No note? No problem — at least for JPMorgan Chase N.A. in a foreclosure trial.
But the Third District Court of Appeal reversed the final judgment granted without “any document or other evidence to establish its foreclosure action.”
The bank triumphed in a bench trial after filing to foreclose on a condominium at 7910 Harbor Island Drive in North Bay Village in 2013.
The borrower, Angel Enrique Abreu, received $263,250 in July 2008 on a note that set an interest rate of 7.625 percent and monthly payments at about $1,863.
Abreu defaulted on the loan in January 2010, owing about $259,823 on the principal, according to court documents. Public records show he sold the property to 66 Team LLC for $243,300 in 2015.

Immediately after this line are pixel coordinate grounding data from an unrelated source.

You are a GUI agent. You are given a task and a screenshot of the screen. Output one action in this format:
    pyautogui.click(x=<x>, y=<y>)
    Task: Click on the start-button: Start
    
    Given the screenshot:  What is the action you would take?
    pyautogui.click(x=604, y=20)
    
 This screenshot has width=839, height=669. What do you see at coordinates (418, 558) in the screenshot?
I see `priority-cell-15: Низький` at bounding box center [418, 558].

JPMorgan Chase’s foreclosure suit claimed the bank was in “physical possession of the note,” but an appellate panel found it never submitted the document to the court and failed to produce any evidence to establish standing.
About two years later, the bank filed a motion to name a new lender as substitute plaintiff and attached documents showing a mortgage and note assignment to PROF-2013-M4 REO I LLC.

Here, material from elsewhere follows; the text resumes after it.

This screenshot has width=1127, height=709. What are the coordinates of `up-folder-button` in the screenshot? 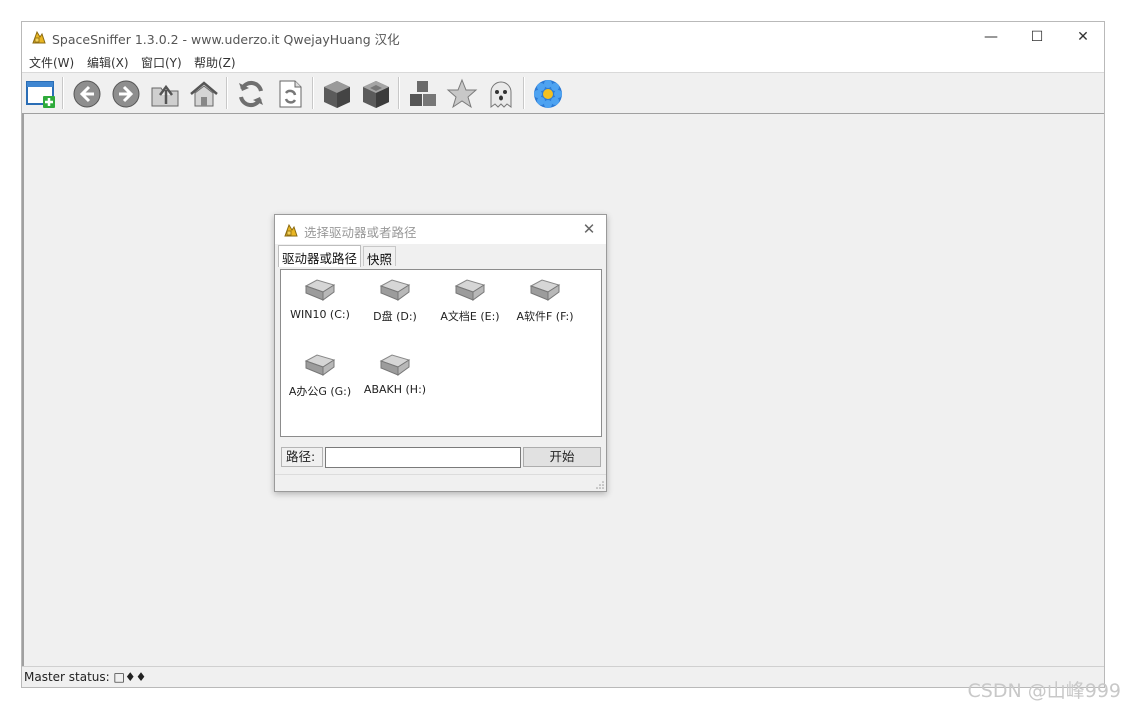 It's located at (165, 94).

JPMorgan won the final judgment in trial before Miami-Dade Circuit Judge Monica Gordo, but it did not respond to 66 Team’s appeal and was later precluded from filing an answer brief.

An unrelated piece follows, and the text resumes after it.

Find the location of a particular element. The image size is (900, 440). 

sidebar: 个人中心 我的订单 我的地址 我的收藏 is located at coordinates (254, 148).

“I believe they did not file a response, although they were ordered to by the court, because they read my brief and agreed with what it said,” 66 Team attorney Michael Winer of Fort Lauderdale said. “There was no competent substantial evidence presented to the court, and therefore the final judgment was subject to being vacated.”
The bank didn’t file a memorandum of points and authorities in support of its position in the appeal.
“At trial, JPMorgan Chase failed to introduce any document or other evidence to establish its foreclosure action. It did not introduce into evidence the mortgage, the note or an allonge to the note purportedly bearing a special endorsement in favor of JPMorgan Chase,” Third DCA Judge Kevin Emas wrote in a unanimous decision with Judges Thomas Logue and Edwin Scales concurring. “The testimony — comprising a total of two pages — was insufficient to establish JPMorgan Chase’s cause of action by competent, substantial evidence.”
Fort Lauderdale attorney Ira Scot Silverstein represented the bank. He did not respond to requests for comment by deadline.
The appellate court reversed Gordo’s ruling and remanded the case with directions to enter an order of voluntary dismissal.
“That’s the appropriate decision,” said Miami attorney Ricardo Corona Sr., who in March represented homeowners Ottoniel and Luz Cruz in a case where the Fourth District Court of Appeal found five debt transfers muddied JPMorgan’s standing.
“The banks transfer them here, there, but I don’t believe they are as sloppy as they appear to be in their record keeping,” Corona said. “They have been getting away for years with not being able to show the documents. They don’t bring these documents into court. What they bring instead is robo-witnesses that have been hired to testify.”